> _Required task_:
Copy out every line of the material below, requests included, but shift each coordinate in the answers by -22. Leave the pictures out.

> _Records shown_:
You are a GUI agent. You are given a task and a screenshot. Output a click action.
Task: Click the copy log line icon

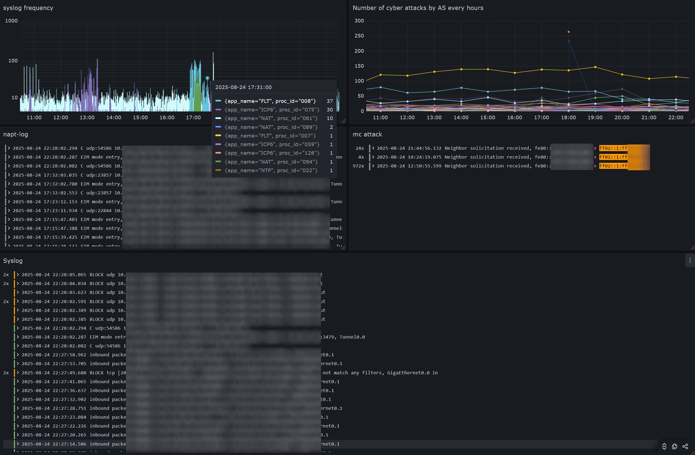click(675, 446)
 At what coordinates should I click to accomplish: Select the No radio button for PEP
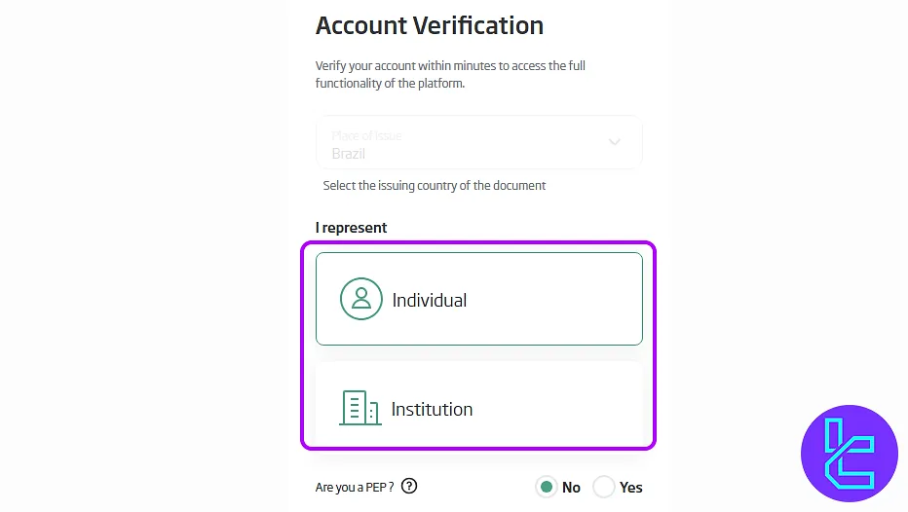(x=547, y=487)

> _Result_:
You are a GUI agent. You are given a task and a screenshot. Output a click action.
Task: Click the copy log line icon

click(653, 424)
 At what coordinates should I click to accomplish: Select the No radio button for PEP
(x=525, y=465)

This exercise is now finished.